Nyembezi-Heita announces her departure from AMSA
In yet another surprise high-profile resignation, ArcelorMittal South Africa (AMSA) CEO Nonkululeko Nyembezi-Heita has announced that she will be leaving the company on February 18, following a six-year stint.
Her resignation follows only days after Eskom CEO Brian Dames announced that he would be departing the organisation at the end of March.
AMSA chairperson Mpho Makwana, who coincidentally acted as executive chairperson of Eskom following the acrimonious departure of Jacob Maroga in late 2009 and ahead of the appointment of Dames in mid-2010, described Nyembezi-Heita’s contribution as “tremendous”, while wishing her success in the “next chapter of her career”.
He said the board would embark on a search for a successor, adding that “an announcement on the transitional period will be made in due course”.
Nyembezi-Heita described her tenure as challenging, but stressed that the management team had achieved significant advances in a number of areas.

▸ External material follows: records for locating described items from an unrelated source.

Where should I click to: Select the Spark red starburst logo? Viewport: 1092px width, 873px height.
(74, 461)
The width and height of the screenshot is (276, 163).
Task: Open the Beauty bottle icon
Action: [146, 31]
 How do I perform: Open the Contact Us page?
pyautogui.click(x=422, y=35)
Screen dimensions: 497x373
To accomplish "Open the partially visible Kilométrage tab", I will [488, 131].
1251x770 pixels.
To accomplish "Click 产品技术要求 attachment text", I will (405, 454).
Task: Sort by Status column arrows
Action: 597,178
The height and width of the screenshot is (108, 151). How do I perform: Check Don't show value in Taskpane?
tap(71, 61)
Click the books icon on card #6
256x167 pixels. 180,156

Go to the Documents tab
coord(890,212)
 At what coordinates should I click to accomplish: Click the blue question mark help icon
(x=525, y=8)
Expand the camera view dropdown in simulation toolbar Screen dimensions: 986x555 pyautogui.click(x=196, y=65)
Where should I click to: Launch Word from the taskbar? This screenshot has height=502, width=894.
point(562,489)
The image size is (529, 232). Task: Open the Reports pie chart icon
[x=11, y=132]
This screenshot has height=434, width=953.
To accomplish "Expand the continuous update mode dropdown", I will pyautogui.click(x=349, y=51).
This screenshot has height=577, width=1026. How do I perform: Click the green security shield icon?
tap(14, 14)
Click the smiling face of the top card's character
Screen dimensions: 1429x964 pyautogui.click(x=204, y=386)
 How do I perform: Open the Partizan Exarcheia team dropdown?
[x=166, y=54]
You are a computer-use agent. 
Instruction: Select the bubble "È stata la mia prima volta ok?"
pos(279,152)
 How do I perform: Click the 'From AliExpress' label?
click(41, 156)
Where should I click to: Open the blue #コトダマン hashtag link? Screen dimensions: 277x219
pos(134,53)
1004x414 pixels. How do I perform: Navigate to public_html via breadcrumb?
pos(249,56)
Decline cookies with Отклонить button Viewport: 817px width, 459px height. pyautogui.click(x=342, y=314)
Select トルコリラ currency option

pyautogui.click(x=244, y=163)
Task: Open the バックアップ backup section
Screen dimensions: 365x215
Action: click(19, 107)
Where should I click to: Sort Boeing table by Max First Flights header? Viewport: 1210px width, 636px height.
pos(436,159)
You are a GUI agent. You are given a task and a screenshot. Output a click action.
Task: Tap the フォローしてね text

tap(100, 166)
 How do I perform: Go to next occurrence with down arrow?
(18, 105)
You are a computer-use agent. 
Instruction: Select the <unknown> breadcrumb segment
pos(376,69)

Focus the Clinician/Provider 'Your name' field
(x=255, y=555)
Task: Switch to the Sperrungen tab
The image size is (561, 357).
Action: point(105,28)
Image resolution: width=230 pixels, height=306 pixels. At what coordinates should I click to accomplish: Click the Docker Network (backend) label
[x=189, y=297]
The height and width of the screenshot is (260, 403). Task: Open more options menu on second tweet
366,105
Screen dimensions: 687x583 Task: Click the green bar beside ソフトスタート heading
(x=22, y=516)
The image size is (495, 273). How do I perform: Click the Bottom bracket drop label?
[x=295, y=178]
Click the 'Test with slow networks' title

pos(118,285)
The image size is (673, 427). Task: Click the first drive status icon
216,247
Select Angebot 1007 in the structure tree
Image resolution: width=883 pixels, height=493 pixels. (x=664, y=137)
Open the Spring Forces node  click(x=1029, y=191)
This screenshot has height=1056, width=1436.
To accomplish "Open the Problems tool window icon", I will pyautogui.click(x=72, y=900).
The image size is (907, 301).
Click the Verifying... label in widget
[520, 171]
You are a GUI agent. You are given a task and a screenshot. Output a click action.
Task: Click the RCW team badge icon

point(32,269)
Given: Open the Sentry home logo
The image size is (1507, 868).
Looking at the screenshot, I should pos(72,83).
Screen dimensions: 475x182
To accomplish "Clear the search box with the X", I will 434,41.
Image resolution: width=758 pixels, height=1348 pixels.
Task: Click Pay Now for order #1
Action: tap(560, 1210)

“Our safety performance is now world-class and we have also taken huge strides towards meeting our environmental obligations. There is steady progress in our operational improvement programmes with pleasing results in places,” she said in a statement.
Nyembezi-Heita added that, as the market turned “we can expect a marked improvement in our financial performance, aided in no small measure by the recent settlement with Kumba”.
The settlement with Kumba was reached in mid-November, which is designed to resolving a long-running dispute over iron-ore supply from Kumba to AMSA. Effective from January 1, 2014, the deal regulates the sale of 6.25-million tons of iron-ore a year from Kumba’s Sishen and Thabazimbi mines to AMSA’s steel mills in Gauteng, KwaZulu-Natal and the Western Cape.
The material, which will be supplied in line with agreed specifications, is to be supplied at a price derived using the cost of production at Sishen’s dense media separation plant, plus a 20% margin. A ceiling price equal to the Sishen export parity price at the mine gate has also been agreed. The pricing arrangement will endure for the life of the Sishen mine, which is currently estimated at more than 18 years.